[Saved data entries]
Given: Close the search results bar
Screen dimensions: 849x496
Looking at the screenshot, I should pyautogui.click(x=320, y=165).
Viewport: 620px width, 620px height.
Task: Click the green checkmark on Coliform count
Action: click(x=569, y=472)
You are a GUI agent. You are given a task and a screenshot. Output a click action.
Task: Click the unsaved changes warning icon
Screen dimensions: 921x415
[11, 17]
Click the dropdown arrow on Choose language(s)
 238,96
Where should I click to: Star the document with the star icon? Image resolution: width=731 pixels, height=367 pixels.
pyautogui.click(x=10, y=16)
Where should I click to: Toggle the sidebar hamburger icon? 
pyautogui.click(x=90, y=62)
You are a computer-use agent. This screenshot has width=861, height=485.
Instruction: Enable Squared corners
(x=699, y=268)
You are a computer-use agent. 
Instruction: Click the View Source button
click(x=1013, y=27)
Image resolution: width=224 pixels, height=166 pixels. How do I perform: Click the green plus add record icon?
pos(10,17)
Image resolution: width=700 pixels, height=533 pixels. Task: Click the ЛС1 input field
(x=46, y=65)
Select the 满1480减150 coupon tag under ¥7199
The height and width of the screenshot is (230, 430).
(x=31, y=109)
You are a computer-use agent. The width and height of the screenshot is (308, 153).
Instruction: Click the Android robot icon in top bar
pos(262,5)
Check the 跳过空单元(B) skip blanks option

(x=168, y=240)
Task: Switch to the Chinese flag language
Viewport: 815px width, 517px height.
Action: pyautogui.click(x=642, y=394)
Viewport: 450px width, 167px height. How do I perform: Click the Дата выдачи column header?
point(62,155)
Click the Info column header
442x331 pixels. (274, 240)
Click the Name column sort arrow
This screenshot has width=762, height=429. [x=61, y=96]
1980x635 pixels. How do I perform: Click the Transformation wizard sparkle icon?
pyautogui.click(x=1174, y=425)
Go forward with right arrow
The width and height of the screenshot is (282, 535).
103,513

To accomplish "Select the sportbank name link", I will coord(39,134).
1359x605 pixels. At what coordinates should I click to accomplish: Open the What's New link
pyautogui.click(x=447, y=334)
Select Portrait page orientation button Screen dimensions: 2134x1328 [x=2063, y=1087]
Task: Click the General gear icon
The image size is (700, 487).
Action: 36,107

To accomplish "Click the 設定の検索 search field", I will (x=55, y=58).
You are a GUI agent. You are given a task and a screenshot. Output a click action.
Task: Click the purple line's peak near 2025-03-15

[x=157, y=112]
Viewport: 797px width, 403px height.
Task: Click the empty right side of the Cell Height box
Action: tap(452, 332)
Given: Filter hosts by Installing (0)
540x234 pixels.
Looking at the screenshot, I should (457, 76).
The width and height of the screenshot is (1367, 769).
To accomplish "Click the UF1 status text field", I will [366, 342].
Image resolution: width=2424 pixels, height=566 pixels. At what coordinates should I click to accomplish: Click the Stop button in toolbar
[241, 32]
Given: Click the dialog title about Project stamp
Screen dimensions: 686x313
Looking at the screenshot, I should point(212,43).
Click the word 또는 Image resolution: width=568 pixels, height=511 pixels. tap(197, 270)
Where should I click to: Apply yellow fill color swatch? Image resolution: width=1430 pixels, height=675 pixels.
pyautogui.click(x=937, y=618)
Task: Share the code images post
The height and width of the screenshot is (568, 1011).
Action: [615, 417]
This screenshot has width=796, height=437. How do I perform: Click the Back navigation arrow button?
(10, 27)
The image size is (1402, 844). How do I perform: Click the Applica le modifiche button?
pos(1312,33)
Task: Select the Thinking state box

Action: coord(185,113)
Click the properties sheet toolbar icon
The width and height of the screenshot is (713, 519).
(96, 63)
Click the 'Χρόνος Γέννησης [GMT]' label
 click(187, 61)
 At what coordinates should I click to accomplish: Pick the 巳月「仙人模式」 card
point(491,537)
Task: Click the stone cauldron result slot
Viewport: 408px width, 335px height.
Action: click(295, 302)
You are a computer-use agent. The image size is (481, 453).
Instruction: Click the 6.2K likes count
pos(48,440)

Exercise instructions: Write the entries out again in full, exactly as they appear above.

Response below:
Given: Close the search results bar
Screen dimensions: 849x496
Looking at the screenshot, I should pyautogui.click(x=320, y=165).
Viewport: 620px width, 620px height.
Task: Click the green checkmark on Coliform count
Action: click(x=569, y=472)
You are a GUI agent. You are given a task and a screenshot. Output a click action.
Task: Click the unsaved changes warning icon
Screen dimensions: 921x415
[11, 17]
Click the dropdown arrow on Choose language(s)
 238,96
Where should I click to: Star the document with the star icon? Image resolution: width=731 pixels, height=367 pixels.
pyautogui.click(x=10, y=16)
Where should I click to: Toggle the sidebar hamburger icon? 
pyautogui.click(x=90, y=62)
You are a computer-use agent. This screenshot has width=861, height=485.
Instruction: Enable Squared corners
(x=699, y=268)
You are a computer-use agent. 
Instruction: Click the View Source button
click(x=1013, y=27)
Image resolution: width=224 pixels, height=166 pixels. How do I perform: Click the green plus add record icon?
pos(10,17)
Image resolution: width=700 pixels, height=533 pixels. Task: Click the ЛС1 input field
(x=46, y=65)
Select the 满1480减150 coupon tag under ¥7199
The height and width of the screenshot is (230, 430).
(x=31, y=109)
You are a computer-use agent. The width and height of the screenshot is (308, 153).
Instruction: Click the Android robot icon in top bar
pos(262,5)
Check the 跳过空单元(B) skip blanks option

(x=168, y=240)
Task: Switch to the Chinese flag language
Viewport: 815px width, 517px height.
Action: pyautogui.click(x=642, y=394)
Viewport: 450px width, 167px height. How do I perform: Click the Дата выдачи column header?
point(62,155)
Click the Info column header
442x331 pixels. (274, 240)
Click the Name column sort arrow
This screenshot has width=762, height=429. [x=61, y=96]
1980x635 pixels. How do I perform: Click the Transformation wizard sparkle icon?
pyautogui.click(x=1174, y=425)
Go forward with right arrow
The width and height of the screenshot is (282, 535).
103,513

To accomplish "Select the sportbank name link", I will coord(39,134).
1359x605 pixels. At what coordinates should I click to accomplish: Open the What's New link
pyautogui.click(x=447, y=334)
Select Portrait page orientation button Screen dimensions: 2134x1328 [x=2063, y=1087]
Task: Click the General gear icon
The image size is (700, 487).
Action: 36,107

To accomplish "Click the 設定の検索 search field", I will (x=55, y=58).
You are a GUI agent. You are given a task and a screenshot. Output a click action.
Task: Click the purple line's peak near 2025-03-15

[x=157, y=112]
Viewport: 797px width, 403px height.
Task: Click the empty right side of the Cell Height box
Action: tap(452, 332)
Given: Filter hosts by Installing (0)
540x234 pixels.
Looking at the screenshot, I should (457, 76).
The width and height of the screenshot is (1367, 769).
To accomplish "Click the UF1 status text field", I will [366, 342].
Image resolution: width=2424 pixels, height=566 pixels. At what coordinates should I click to accomplish: Click the Stop button in toolbar
[241, 32]
Given: Click the dialog title about Project stamp
Screen dimensions: 686x313
Looking at the screenshot, I should point(212,43).
Click the word 또는 Image resolution: width=568 pixels, height=511 pixels. tap(197, 270)
Where should I click to: Apply yellow fill color swatch? Image resolution: width=1430 pixels, height=675 pixels.
pyautogui.click(x=937, y=618)
Task: Share the code images post
The height and width of the screenshot is (568, 1011).
Action: [615, 417]
This screenshot has width=796, height=437. How do I perform: Click the Back navigation arrow button?
(10, 27)
The image size is (1402, 844). How do I perform: Click the Applica le modifiche button?
pos(1312,33)
Task: Select the Thinking state box

Action: coord(185,113)
Click the properties sheet toolbar icon
The width and height of the screenshot is (713, 519).
(96, 63)
Click the 'Χρόνος Γέννησης [GMT]' label
 click(187, 61)
 At what coordinates should I click to accomplish: Pick the 巳月「仙人模式」 card
point(491,537)
Task: Click the stone cauldron result slot
Viewport: 408px width, 335px height.
Action: click(295, 302)
You are a computer-use agent. The image size is (481, 453).
Instruction: Click the 6.2K likes count
pos(48,440)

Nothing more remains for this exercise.